Psychotherapist Dr Elaine Hatfield started researching emotional contagion in the ’90s after realising she was contracting the feelings of her clients. In a report published in Psychology Of Women Quarterly, Hatfield and her team found evidence that due to “traditional gender roles”, women were more often socialised to notice the emotional needs of others and are therefore more vulnerable to absorbing the negativity of those around them. “We’re trained from a young age to be sensitive to what others are feeling,” Hatfield said. “Men usually aren’t, but that’s changing.”
Second-hand emotions, such as stress, can have the same health effects on your body as the direct emotion. The brain interprets it as one and the same, which is why it is important to hone your self-regulation skills in order to inoculate yourself against bad moods. Waters has some advice: “Firstly, be aware that this is a real phenomenon and give it legitimacy. Secondly, tune into what’s happening to you. How does your body respond when there are certain people in the room?” If you feel tense when with a family member, but feel your mood lifting when you’re away from them, that’s a clue that there may be a deeper problem in your relationship. But it doesn’t mean we should only surround ourselves with perennially sunny people: everyone’s allowed their moods.
“I don’t want to advocate that if someone makes you feel bad, you should ditch that relationship,” Waters says. “What you have to do is look at behaviour over time. If that person consistently makes you feel bad, then I’d question the relationship. But if you’re in a long-term relationship and most of the time your partner makes you feel good, but every now and again they come to you in a bad mood, realise that’s part of being in a relationship.”
Acknowledging where emotions came from is one way to avoid emotional contagion, but make sure you take responsibility for your own feelings.
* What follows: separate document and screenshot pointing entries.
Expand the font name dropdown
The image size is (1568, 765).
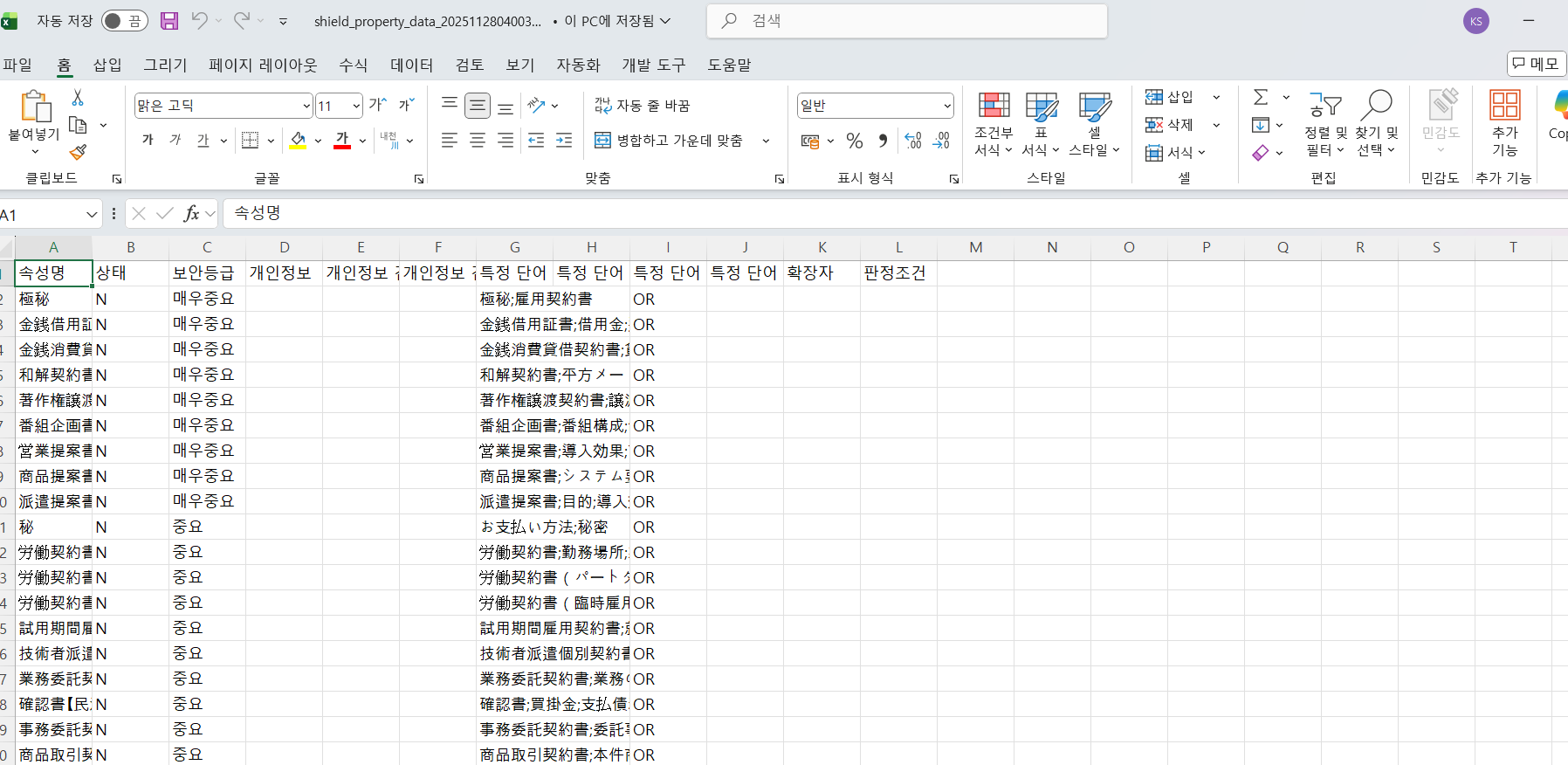(x=306, y=107)
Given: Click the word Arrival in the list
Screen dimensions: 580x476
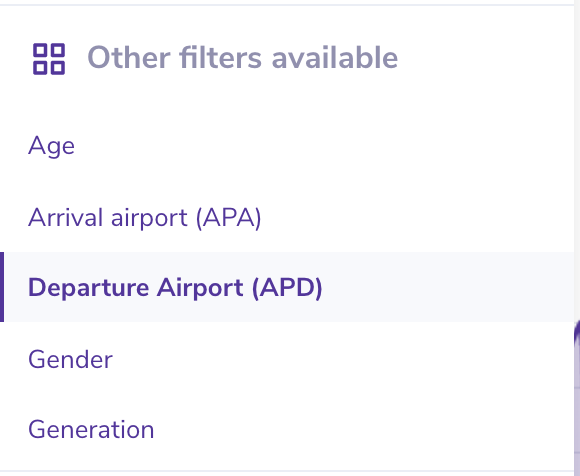Looking at the screenshot, I should (x=65, y=217).
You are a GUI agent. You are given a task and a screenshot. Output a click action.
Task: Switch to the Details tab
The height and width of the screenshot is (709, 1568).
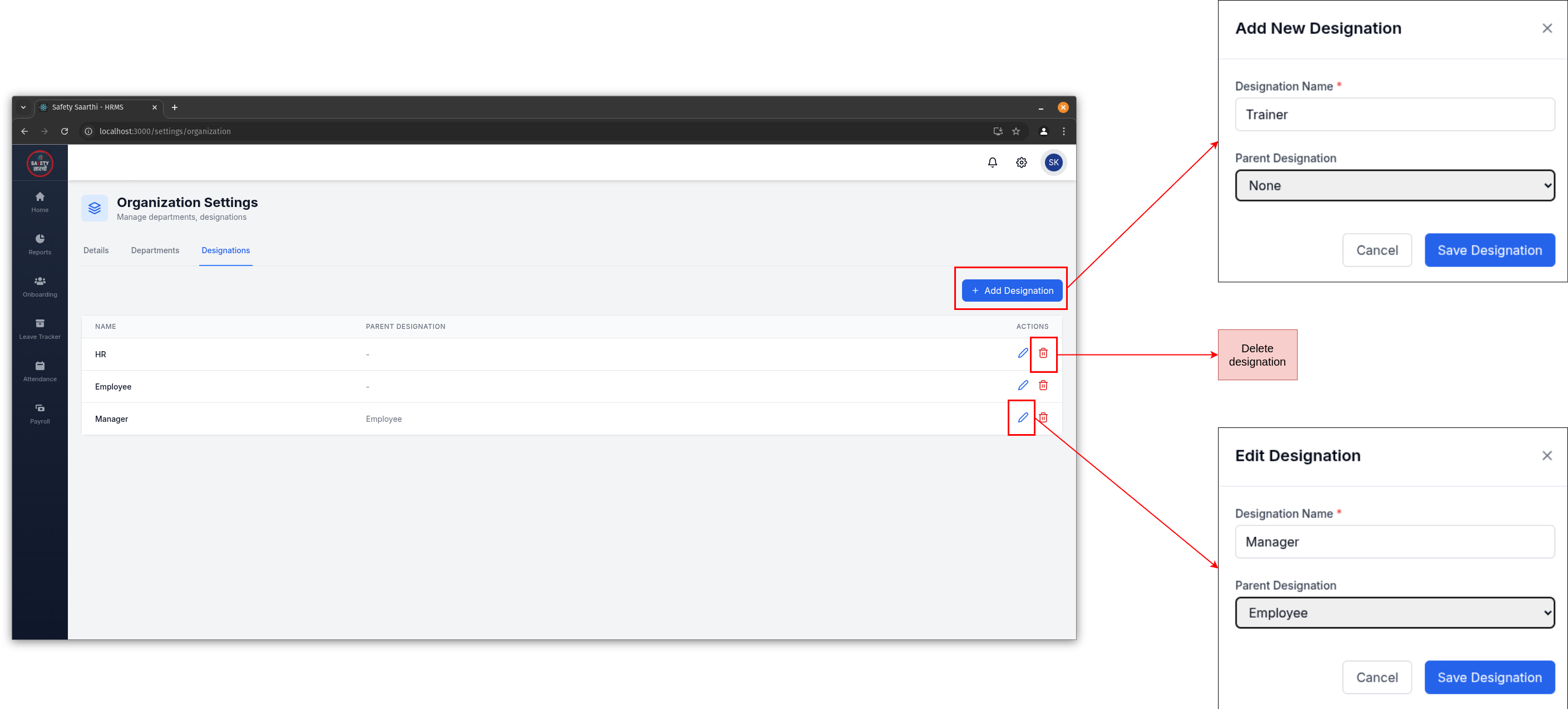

If it was your mood first, how can you make sure you don’t pass it on? “Awareness is the hack,” says Waters. “Emotional contagion is a subconscious process, so as soon as we communicate to someone that we’re not having a great day, we break the potential for the contagion because we’ve made it conscious.” So all those times you think you’ve fooled everyone into thinking you’re in a good mood, you’ve probably been spreading your bad mood germs everywhere.
Make a commitment to yourself that you’ll be a harbinger for positivity. “Once you’re tuned into emotional contagion, you can use it to help people who aren’t doing so well, and to improve your own mood,” says Waters. “Think of small things you can do to be that positive agent. It’s not about ignoring where you’re at – don’t force yourself if you’re not having a great day. But if that’s the case, have the awareness to recognise that and communicate it to someone to break the spell. Once you become aware of it, it’s like a superpower you unlock.”